I saw something had to be done pretty quickly, so I shouted to Freddie that we were going to charge. I then told everyone that we were going to charge the Pagoda Hill. There were reinforcements on our left flank who would charge as well. So, standing up, I shouted out 'Charge' in the approved Victorian manner, and ran down the hill…Half of the South Staffords joined in. Then looking back I found a lot had not. So I told them to bloody well 'Charge, what the hell do you think you're doing.' So they charged. Machine-gunners, mortar teams, all officers – everybody who was on that hill

The fighting quickly degenerated into a free-for-all. Calvert characterized the action as an "extraordinary mêlée…everyone shooting, bayoneting, kicking at everyone else, rather like an officers' guest night." Lieutenant George Cairns was awarded the Victoria Cross for killing several Japanese after one severed his left arm with a sword. A pause in the fighting turned into a stalemate, complete with shouting – according to Calvert "[t]he Japs were yelling at us in English, 'You dirty hairy bastards,' etc.; only a final charge made by Calvert and some Gurkhas dislodged the Japanese. Many of these were shot as they retreated. Afterward, "the hill was a horrid sight, littered with Jap dead, and already the ones who had been killed there earlier in the day were black with flies. Stretcher-bearers were removing our wounded and our mercifully very few dead."

Shortly after this action a lieutenant in the South Staffordshire Regiment, Norman Durant, wrote a compelling description of Calvert in a letter to his parents:

His hair flops over his forehead, and he has a disconcerting habit of staring at you when you speak to him and yet not appearing to hear a word. His lectures were always painfully slow and hesitant and during training he gave the impression of taking a long time to make up his mind; in action things were very different. He knows all the officers in the brigade and many of the senior NCOs, and his manner and attitude are always the same if he is talking to a CO, a subaltern or a private…

Calvert's dedication to the troops under his command was one of his most visible attributes. According to David Rooney he was "one of the most successful of the Chindit leaders [and] showed his greatness as a commander by reminding his men that, however bad things were for them, things were probably much worse for the enemy."

White City
The brigade then captured and held a position near Mawlu. Calvert "saw that Mawlu [the location of the block] was the crucial point for road and rail traffic and determined to build up a defensive box there." Because of the supply drop parachutes adorning the surrounding jungle, it became known as the White City. This fortified position blocked Japanese road and rail communications to their northern front for over two months. A large rectangle, 1,000 by 800 yards, White City was quickly identified by the Japanese as a threat.

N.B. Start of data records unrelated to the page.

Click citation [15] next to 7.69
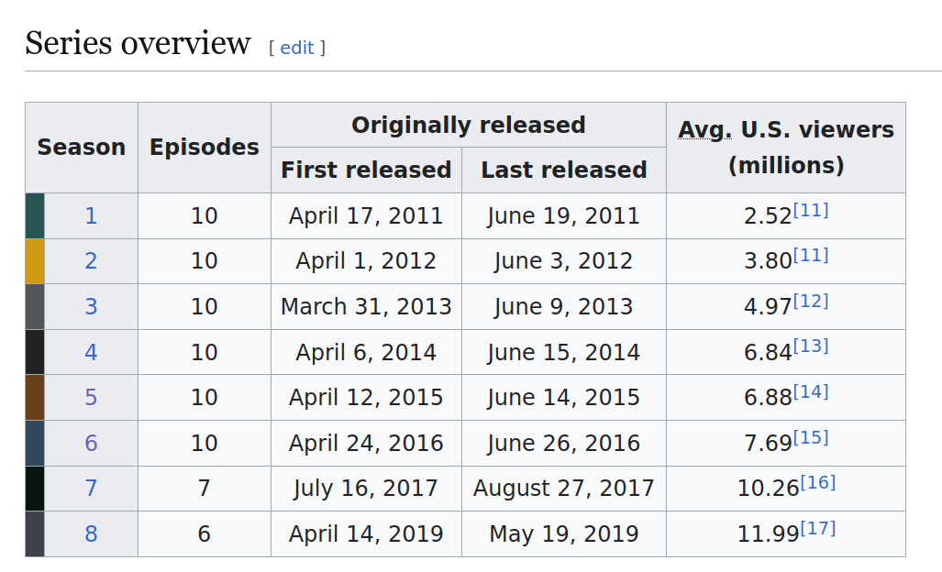This screenshot has height=572, width=942. point(811,437)
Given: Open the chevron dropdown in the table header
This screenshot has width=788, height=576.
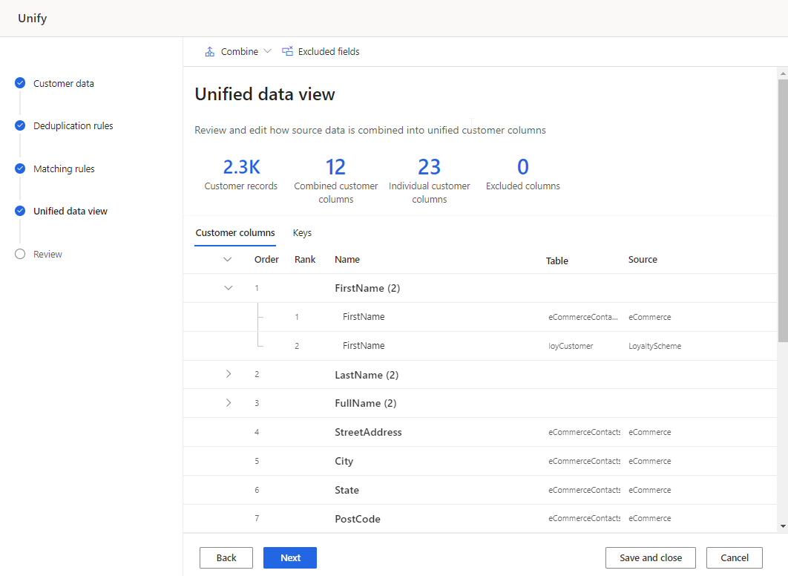Looking at the screenshot, I should tap(229, 259).
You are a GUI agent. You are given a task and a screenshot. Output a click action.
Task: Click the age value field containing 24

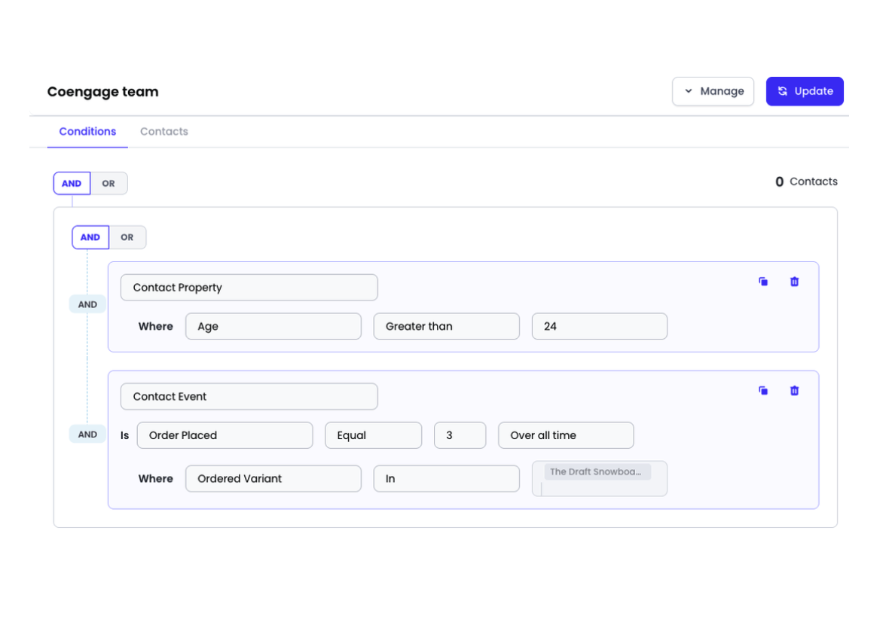coord(599,327)
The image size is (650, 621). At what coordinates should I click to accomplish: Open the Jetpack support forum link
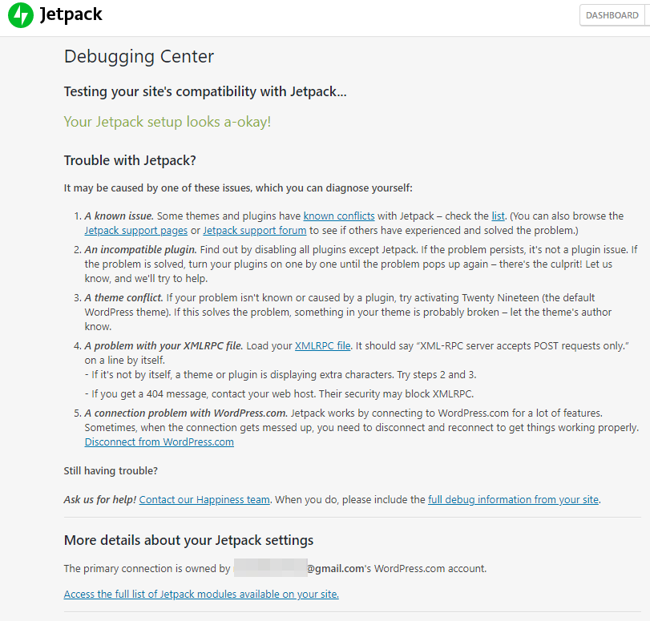tap(255, 231)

Probing attacks on 18, 19, and 20 March inflicted a handful of casualties, but were beaten back without significant loss. The Japanese mounted a serious attack on the night of 21 March that resulted in "[v]ery confused close-quarter fighting" that lasted all night. Two Japanese light machine guns were established in the block; a dawn attack led by flamethrower-equipped infantry displaced the Japanese, driving them outside the perimeter. Calvert was instrumental in orchestrating the counterattacks and was frequently under fire.

After repulsing numerous nighttime attacks, Calvert had two relatively quiet weeks to fortify White City. Under his direction a thick hedge of barbed wire was put in place and surrounded with mines and booby traps. Firing positions were dug in and camouflaged; reinforced with logs and earth, these positions were invisible and all-but impenetrable. Calvert also established a defensive fire plan to coordinate machine gun and mortar fire. Some 2-pounder anti-tank guns arrived on 29 March and were quickly put in place. These were followed by engineers who built a landing strip capable of handling C-47 cargo aircraft, which delivered more artillery. White City was eventually defended by four anti-tank guns, six Bofors 40 mm autocannons and four 25-pounders. Calvert had a not insubstantial arsenal at his disposal.

On 6 April the White City again came under attack. The Japanese shelled and bombed the block throughout the afternoon. Calvert recalled that the terrain combined with meticulous attention to detail in constructing the positions provided shelter, and that casualties were low. The only effective weapon the Japanese possessed was a 6-inch mortar, an old coastal defence piece they had laboriously dragged through the jungle to bombard the block. The mortar fired a bomb four and a half feet long that was in flight for more than 30 seconds. Calvert described the mortar as "the bane of our existence." Calvert spent the attack in a dugout, coordinating his troops' response via telephone. He reported that stiff resistance led by his friend Ian MacPherson prevented the Japanese from breaching the block.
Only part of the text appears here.